PROVIDED ENTRIES:
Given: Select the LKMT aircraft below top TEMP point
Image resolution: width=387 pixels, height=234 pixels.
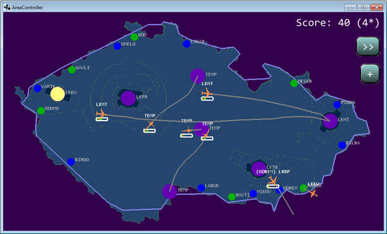Looking at the screenshot, I should coord(207,93).
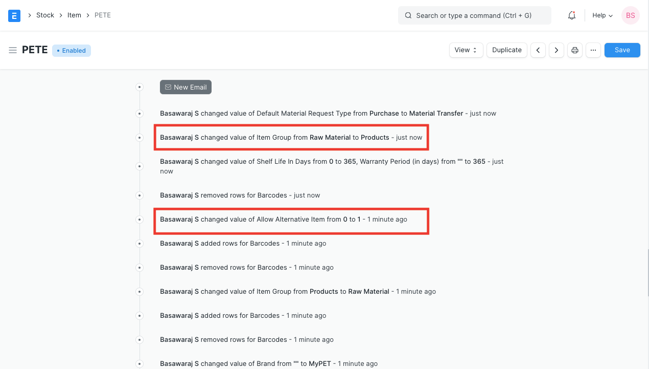The height and width of the screenshot is (369, 649).
Task: Select the Brand changed to MyPET entry
Action: pos(268,363)
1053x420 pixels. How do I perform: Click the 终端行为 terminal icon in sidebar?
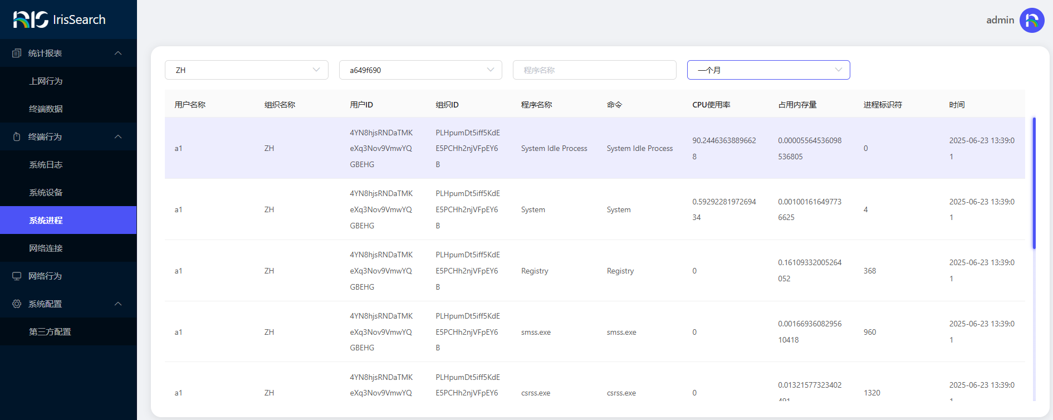17,137
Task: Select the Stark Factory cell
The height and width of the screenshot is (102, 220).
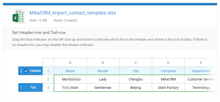Action: (168, 88)
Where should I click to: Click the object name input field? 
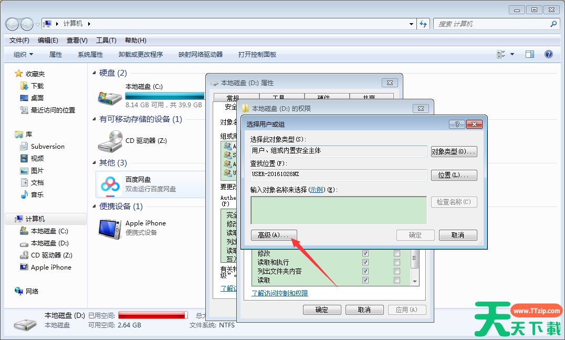(338, 210)
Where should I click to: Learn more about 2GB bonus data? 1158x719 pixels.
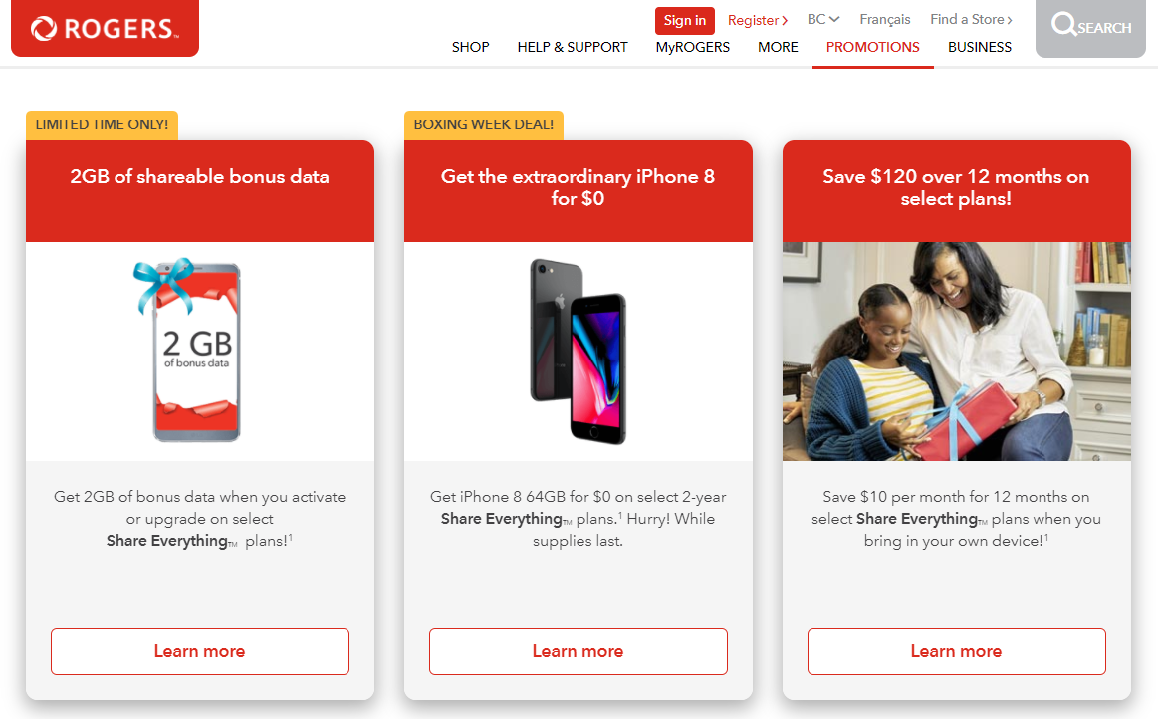[200, 651]
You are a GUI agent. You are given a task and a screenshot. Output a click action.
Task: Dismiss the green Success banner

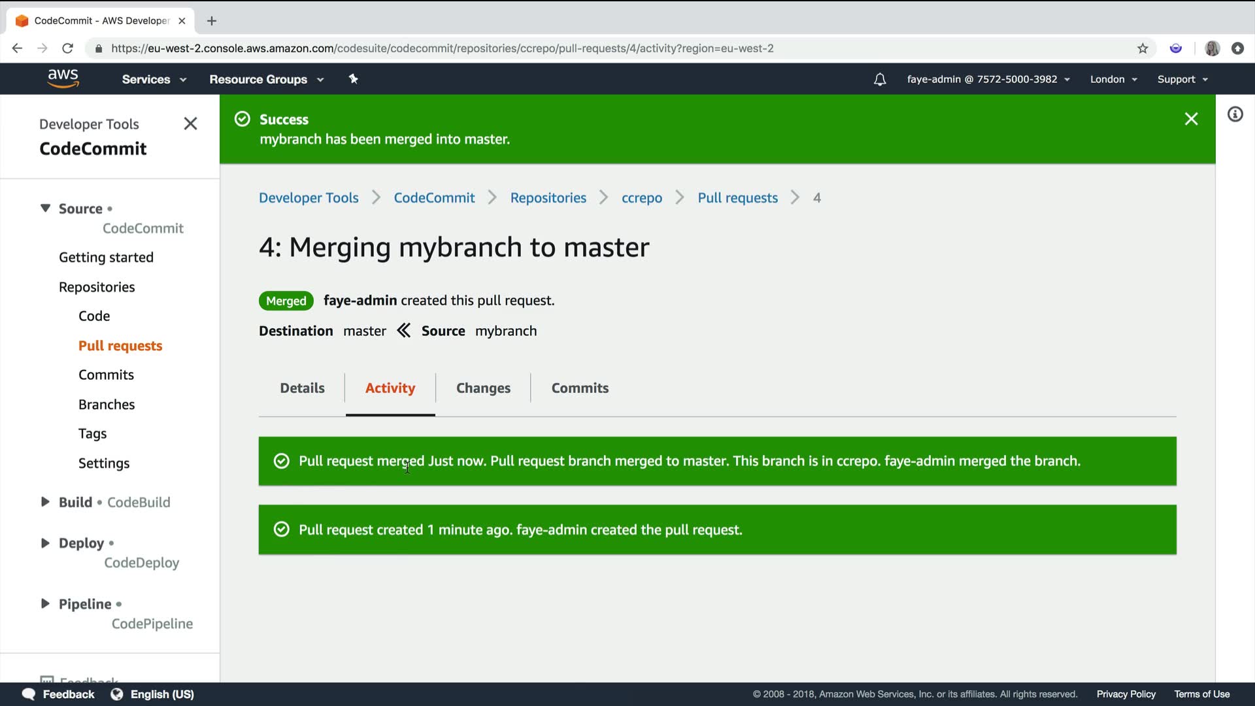tap(1191, 119)
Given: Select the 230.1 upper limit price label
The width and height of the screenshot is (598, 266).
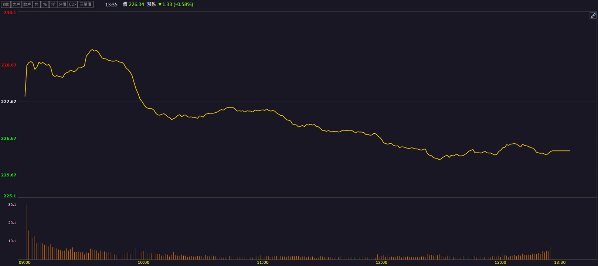Looking at the screenshot, I should click(x=10, y=13).
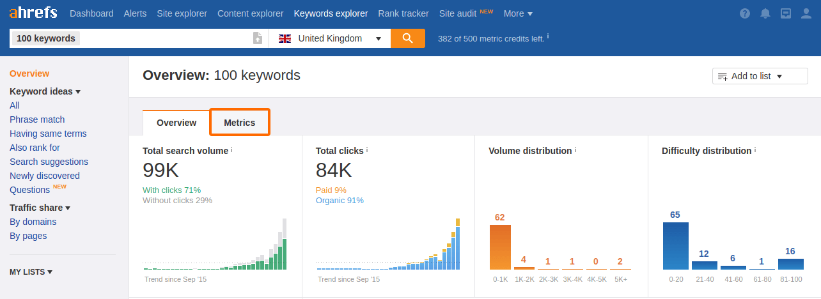Image resolution: width=821 pixels, height=299 pixels.
Task: Open Traffic share By domains link
Action: pyautogui.click(x=33, y=222)
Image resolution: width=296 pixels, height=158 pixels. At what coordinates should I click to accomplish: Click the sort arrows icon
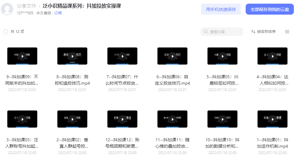point(253,32)
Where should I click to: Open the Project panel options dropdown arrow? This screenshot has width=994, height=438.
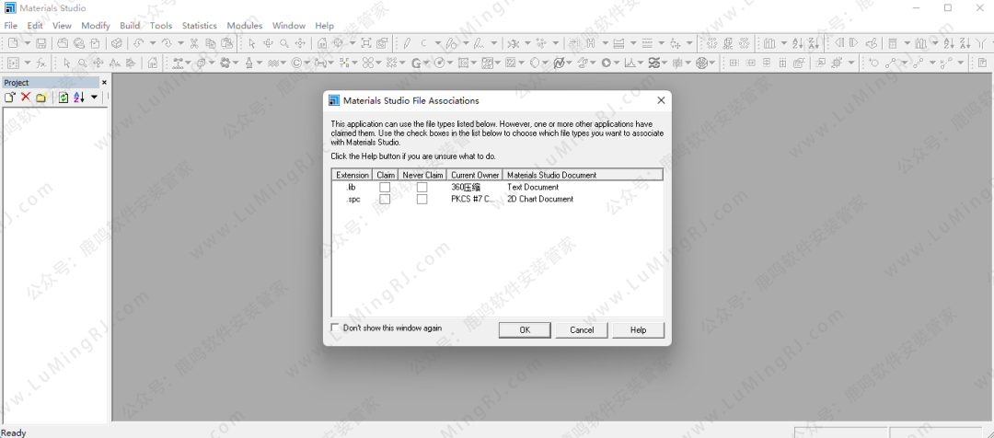coord(94,98)
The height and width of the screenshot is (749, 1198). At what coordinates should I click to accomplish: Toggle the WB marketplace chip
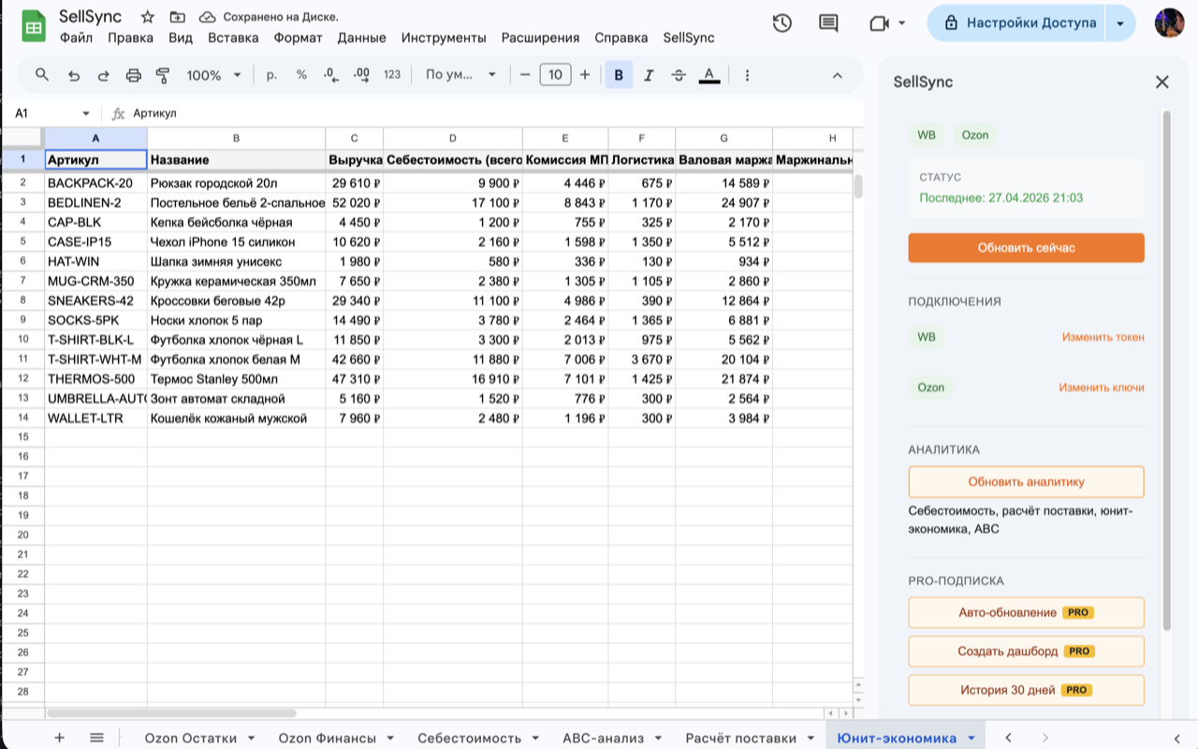[927, 135]
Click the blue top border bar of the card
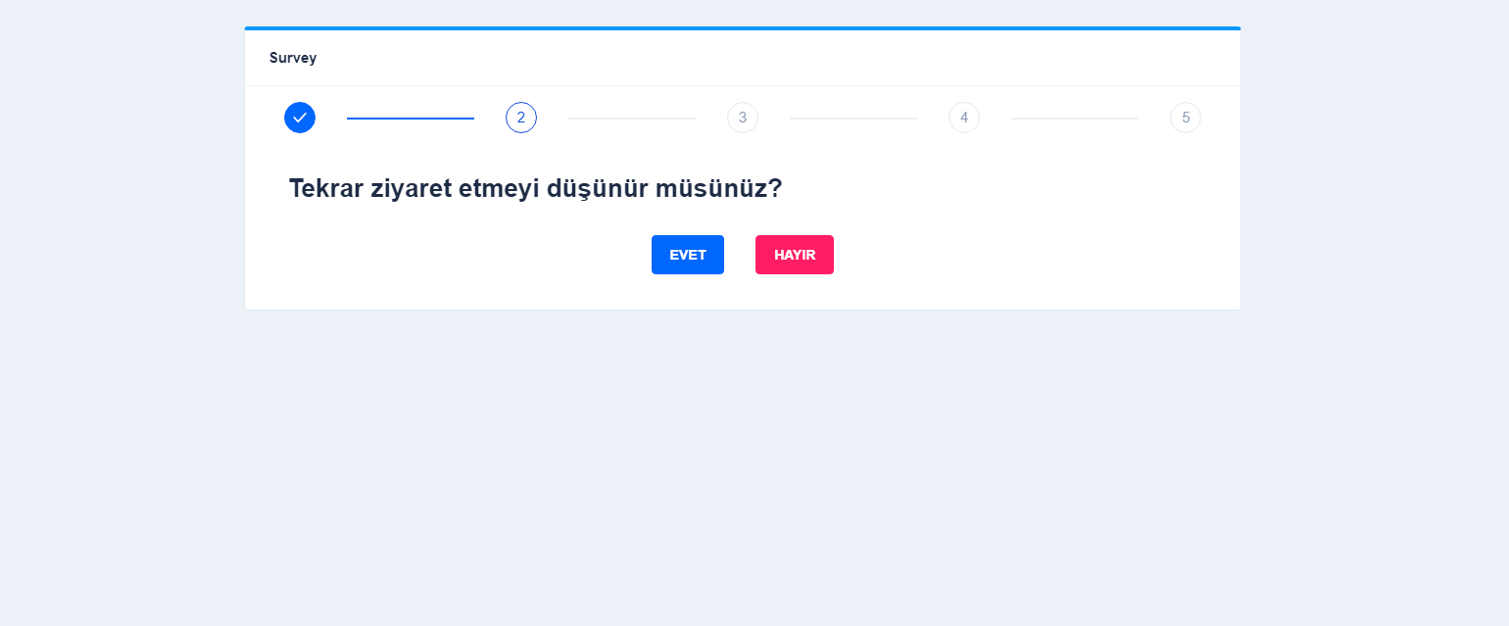 (x=742, y=27)
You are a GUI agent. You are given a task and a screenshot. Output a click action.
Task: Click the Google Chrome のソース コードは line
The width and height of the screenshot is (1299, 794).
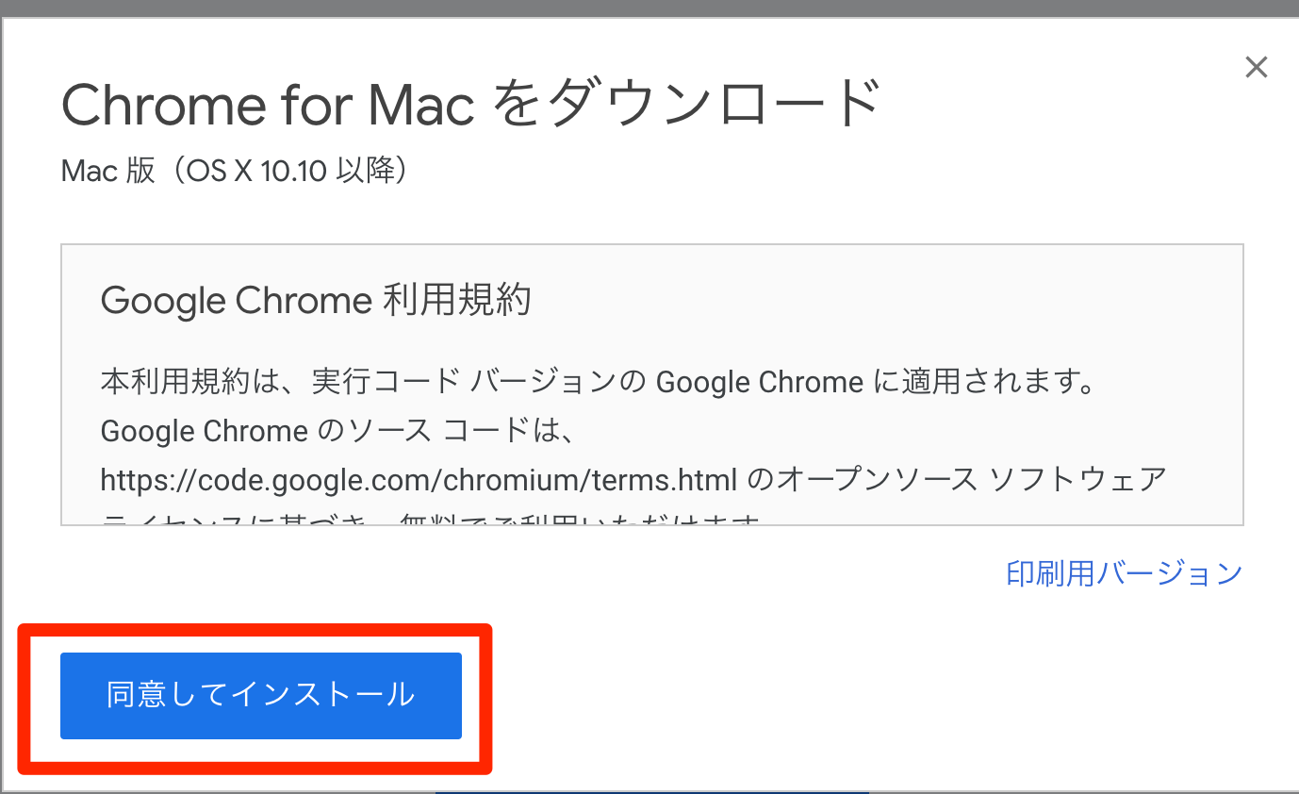[x=337, y=431]
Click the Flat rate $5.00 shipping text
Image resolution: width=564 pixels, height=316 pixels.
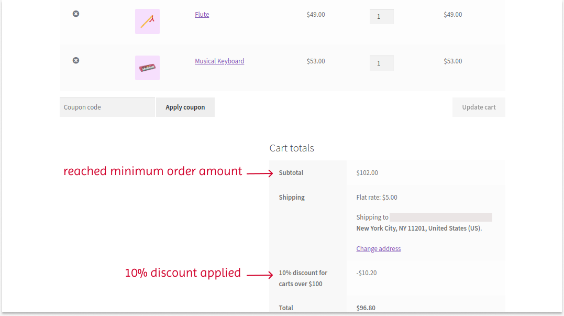click(376, 197)
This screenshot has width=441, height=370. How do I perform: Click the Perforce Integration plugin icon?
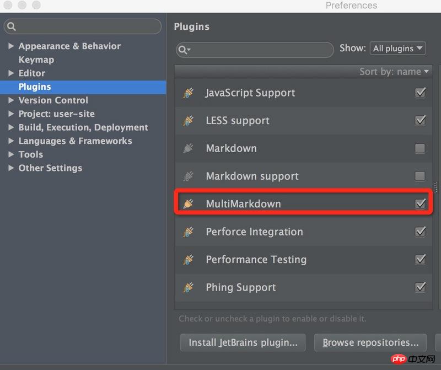[x=189, y=232]
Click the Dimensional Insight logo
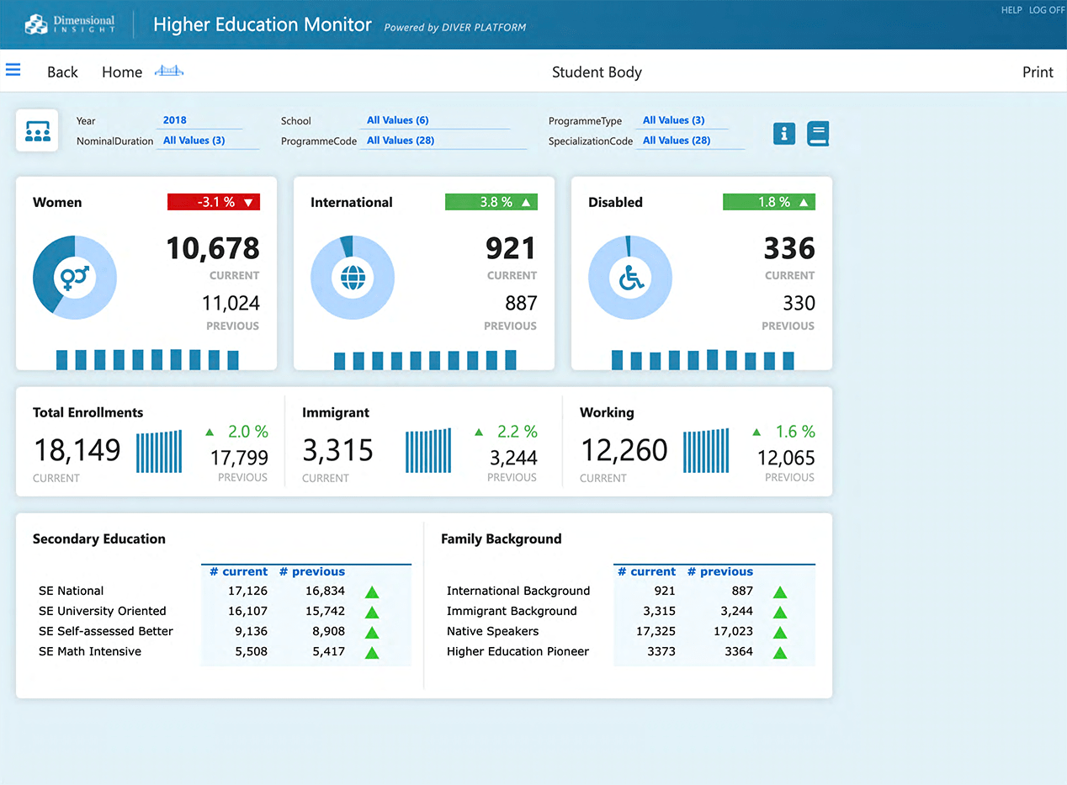 pyautogui.click(x=70, y=24)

WORK INSTRUCTIONS: Can you transcribe, character for character, everything in the records above from the line containing "1053x420 pixels. How" down to the line containing "Action: pyautogui.click(x=33, y=222)", both of those lines included, leaving the pictures out?

SOLUTION TO THE EXERCISE:
1053x420 pixels. How do I perform: Click the 终端行为 terminal icon in sidebar?
17,137
Task: Select the Stark Factory cell
The height and width of the screenshot is (102, 220).
Action: (168, 88)
Where should I click to: Click the object name input field? 
(338, 210)
Where should I click to: Learn more about 2GB bonus data? 1158x719 pixels.
[200, 651]
You are a GUI agent. You are given a task and a screenshot. Output a click action.
Task: Dismiss the green Success banner

tap(1191, 119)
Given: Select the 230.1 upper limit price label
The width and height of the screenshot is (598, 266).
Looking at the screenshot, I should click(x=10, y=13).
Image resolution: width=821 pixels, height=299 pixels.
Task: Open Traffic share By domains link
Action: pyautogui.click(x=33, y=222)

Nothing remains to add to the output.